Pulendran and his colleagues are now working to determine whether this approach can be used to predict the effectiveness of other vaccines, including flu vaccines. The ability to successfully predict the immunity and effectiveness of vaccines would facilitate the rapid evaluation of new and emerging vaccines, and the identification of individuals who are unlikely to be protected by a vaccine.

"This type of research is essential to answer fundamental questions that can lead to better vaccinations and prevention of disease. Yerkes, as one of only eight National Institutes of Health-designated national primate research centers, is uniquely positioned to carry out such diverse research," says Stuart Zola, PhD, director, Yerkes Research Center.


Funding for this study was provided in part by the National Institute of Allergy and Infectious Diseases (NIAID) at the National Institutes of Health (NIH), as part of the U19 Cooperative Centers for Translational Research on Human Immunology and Biodefense.

Reference: Systems biology approach predicts immunogenicity of the yellow fever vaccine in humans. Nature Immunology, early online publication. Troy D. Querec, Rama S. Akondy, Eva K. Lee, Weiping Cao, Helder I. Nakaya, Dirk Teuwen, Ali Pirani, Kim Gernert, Jiusheng Deng, Bruz Marzolf, Kathleen Kennedy, Haiyan Wu, Soumaya Bennouna, Herold Oluoch, Joseph Miller, Ricardo Z. Vencio, Mark Mulligan, Alan Aderem, Rafi Ahmed and Bali Pulendran.

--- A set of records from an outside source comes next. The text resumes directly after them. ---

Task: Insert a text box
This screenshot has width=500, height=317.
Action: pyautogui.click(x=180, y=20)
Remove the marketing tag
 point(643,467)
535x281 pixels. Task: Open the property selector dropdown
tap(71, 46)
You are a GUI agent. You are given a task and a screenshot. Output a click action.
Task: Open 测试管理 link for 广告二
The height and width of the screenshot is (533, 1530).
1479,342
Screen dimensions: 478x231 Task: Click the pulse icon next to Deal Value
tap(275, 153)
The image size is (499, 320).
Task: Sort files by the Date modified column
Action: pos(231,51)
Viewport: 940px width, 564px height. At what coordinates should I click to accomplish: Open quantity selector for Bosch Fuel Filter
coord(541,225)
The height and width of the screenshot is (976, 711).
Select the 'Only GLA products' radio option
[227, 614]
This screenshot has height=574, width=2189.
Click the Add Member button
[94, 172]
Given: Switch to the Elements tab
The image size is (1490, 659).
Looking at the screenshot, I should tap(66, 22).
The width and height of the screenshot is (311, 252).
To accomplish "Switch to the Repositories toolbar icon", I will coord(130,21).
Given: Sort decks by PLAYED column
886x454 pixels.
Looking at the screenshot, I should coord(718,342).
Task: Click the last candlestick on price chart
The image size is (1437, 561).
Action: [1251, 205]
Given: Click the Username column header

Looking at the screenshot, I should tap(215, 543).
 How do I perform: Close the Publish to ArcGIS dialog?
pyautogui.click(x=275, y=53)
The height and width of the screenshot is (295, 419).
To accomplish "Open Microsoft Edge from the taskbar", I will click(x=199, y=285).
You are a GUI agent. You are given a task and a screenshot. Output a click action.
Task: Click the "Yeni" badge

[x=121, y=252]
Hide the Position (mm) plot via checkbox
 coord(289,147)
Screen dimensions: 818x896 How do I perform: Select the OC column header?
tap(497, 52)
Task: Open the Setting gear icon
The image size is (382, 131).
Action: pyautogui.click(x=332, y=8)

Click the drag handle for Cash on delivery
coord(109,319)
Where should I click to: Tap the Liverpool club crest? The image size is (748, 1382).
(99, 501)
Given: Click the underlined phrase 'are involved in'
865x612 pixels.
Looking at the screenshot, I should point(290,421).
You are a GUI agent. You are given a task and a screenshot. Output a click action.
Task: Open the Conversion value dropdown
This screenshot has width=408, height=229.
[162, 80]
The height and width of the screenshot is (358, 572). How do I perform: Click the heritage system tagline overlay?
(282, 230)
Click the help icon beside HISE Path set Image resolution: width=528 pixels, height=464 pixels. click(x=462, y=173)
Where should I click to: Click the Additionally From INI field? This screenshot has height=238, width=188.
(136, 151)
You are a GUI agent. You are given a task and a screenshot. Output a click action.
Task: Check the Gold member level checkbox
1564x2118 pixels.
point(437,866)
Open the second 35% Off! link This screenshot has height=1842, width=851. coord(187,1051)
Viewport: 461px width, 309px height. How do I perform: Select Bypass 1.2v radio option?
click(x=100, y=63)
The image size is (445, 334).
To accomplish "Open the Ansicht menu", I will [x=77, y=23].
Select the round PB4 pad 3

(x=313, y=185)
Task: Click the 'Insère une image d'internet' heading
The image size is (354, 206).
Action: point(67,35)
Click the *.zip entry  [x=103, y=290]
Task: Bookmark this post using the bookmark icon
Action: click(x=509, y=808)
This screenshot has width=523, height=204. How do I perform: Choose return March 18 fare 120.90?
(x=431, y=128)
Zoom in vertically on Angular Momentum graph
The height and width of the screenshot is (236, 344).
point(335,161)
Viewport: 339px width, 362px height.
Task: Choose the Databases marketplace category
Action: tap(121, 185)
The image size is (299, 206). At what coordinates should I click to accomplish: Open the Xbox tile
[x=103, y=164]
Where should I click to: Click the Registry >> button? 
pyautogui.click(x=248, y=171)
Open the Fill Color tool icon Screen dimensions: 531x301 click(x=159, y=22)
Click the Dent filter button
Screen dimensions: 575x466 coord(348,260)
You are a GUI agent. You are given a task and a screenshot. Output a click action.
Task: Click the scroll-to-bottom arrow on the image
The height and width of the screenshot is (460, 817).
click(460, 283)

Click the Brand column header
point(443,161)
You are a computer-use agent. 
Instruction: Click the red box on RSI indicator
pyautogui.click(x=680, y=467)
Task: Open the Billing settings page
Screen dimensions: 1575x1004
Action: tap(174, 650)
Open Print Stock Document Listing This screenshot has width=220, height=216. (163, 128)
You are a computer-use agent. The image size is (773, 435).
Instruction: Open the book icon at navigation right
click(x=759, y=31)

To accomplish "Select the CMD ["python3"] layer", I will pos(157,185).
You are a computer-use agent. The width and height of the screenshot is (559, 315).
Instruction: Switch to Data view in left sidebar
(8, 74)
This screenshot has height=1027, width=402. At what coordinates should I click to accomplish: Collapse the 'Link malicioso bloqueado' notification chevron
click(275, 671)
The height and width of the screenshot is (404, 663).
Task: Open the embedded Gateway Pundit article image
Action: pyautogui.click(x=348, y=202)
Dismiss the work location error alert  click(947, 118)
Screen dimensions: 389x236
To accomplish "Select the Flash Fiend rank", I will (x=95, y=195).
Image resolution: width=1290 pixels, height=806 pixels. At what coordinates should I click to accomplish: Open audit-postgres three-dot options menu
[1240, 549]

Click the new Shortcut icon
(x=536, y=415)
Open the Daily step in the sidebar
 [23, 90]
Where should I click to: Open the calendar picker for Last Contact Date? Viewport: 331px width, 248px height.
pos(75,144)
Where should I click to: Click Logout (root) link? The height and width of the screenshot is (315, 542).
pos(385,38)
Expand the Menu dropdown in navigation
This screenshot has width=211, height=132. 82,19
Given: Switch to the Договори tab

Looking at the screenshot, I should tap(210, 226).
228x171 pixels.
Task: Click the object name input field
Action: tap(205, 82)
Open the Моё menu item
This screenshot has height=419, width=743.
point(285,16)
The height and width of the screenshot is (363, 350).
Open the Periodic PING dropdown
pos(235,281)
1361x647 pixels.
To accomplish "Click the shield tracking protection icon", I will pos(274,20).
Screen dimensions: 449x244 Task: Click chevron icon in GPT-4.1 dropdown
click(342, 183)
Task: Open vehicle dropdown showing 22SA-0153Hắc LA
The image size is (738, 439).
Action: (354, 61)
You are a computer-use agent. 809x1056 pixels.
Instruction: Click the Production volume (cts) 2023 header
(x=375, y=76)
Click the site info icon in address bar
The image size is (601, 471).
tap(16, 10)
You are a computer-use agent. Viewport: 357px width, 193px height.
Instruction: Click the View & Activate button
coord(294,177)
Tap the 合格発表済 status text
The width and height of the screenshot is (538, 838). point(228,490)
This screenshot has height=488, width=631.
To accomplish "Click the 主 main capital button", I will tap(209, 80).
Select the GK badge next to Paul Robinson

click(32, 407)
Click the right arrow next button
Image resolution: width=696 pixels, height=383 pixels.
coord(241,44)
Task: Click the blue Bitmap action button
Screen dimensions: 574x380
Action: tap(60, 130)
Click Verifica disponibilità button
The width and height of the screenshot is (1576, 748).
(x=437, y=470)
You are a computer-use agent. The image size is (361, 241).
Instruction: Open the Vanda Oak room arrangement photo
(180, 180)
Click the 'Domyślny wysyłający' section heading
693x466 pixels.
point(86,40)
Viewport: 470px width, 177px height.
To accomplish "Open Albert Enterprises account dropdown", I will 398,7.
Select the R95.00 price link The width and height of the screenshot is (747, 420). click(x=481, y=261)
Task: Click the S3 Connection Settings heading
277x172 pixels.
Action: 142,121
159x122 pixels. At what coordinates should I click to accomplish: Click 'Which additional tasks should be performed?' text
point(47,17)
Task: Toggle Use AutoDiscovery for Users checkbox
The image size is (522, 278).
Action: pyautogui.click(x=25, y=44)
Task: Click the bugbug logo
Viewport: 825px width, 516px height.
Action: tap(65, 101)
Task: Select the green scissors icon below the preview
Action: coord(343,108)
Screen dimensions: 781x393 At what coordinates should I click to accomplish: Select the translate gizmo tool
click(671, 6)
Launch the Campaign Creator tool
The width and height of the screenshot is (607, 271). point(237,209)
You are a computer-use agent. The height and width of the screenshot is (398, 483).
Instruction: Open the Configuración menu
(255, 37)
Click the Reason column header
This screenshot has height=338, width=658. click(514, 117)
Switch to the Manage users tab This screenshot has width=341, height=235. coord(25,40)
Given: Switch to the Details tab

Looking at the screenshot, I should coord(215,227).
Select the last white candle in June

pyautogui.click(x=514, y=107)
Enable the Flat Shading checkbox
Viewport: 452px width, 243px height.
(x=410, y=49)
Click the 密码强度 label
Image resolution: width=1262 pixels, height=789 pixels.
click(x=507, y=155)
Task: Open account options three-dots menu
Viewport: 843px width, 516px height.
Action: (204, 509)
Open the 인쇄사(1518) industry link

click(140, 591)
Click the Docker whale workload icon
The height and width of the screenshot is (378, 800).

For nearly eight decades, the Yerkes National Primate Research Center, Emory University, has been dedicated to conducting essential basic science and translational research to advance scientific understanding and to improve the health and well-being of humans and nonhuman primates. Today, the center, as one of only eight National Institutes of Health-funded national primate research centers, provides leadership, training and resources to foster scientific creativity, collaboration and discoveries. Yerkes-based research is grounded in scientific integrity, expert knowledge, respect for colleagues, an open exchange of ideas and compassionate, quality animal care.

Within the fields of microbiology and immunology, neuroscience, psychobiology and sensory-motor systems, the center's research programs are seeking ways to: develop vaccines for infectious and noninfectious diseases, such as AIDS and Alzheimer's disease; treat cocaine addiction; interpret brain activity through imaging; increase understanding of progressive illnesses such as Parkinson's and Alzheimer's; unlock the secrets of memory; determine behavioral effects of hormone replacement therapy; address vision disorders; and advance knowledge about the evolutionary links between biology and behavior.

The mission of the Emory Vaccine Center is to improve human health by conducting fundamental and clinical research that leads to the development of effective vaccines against infectious diseases of global importance. The Emory Vaccine Center represents one of the largest academic vaccine centers in the world, and is renowned for its expertise in cellular immunity and immune memory. This expertise leads to the creation of new technologies for the prevention of emerging infectious diseases.

The Robert W. Woodruff Health Sciences Center of Emory University is an academic health center focused on missions of teaching, research, and health care. Its components include schools of medicine, nursing, and public health; Yerkes National Primate Research Center; the Emory Winship Cancer Institute; and Emory Healthcare, the largest, most comprehensive health system in Georgia. The Health Sciences Center has a $2.3 billion budget, 17,000 employees, 2,300 full-time and 1,900 affiliated faculty, 4,300 students and trainees, and a $4.9 billion economic impact on metro Atlanta.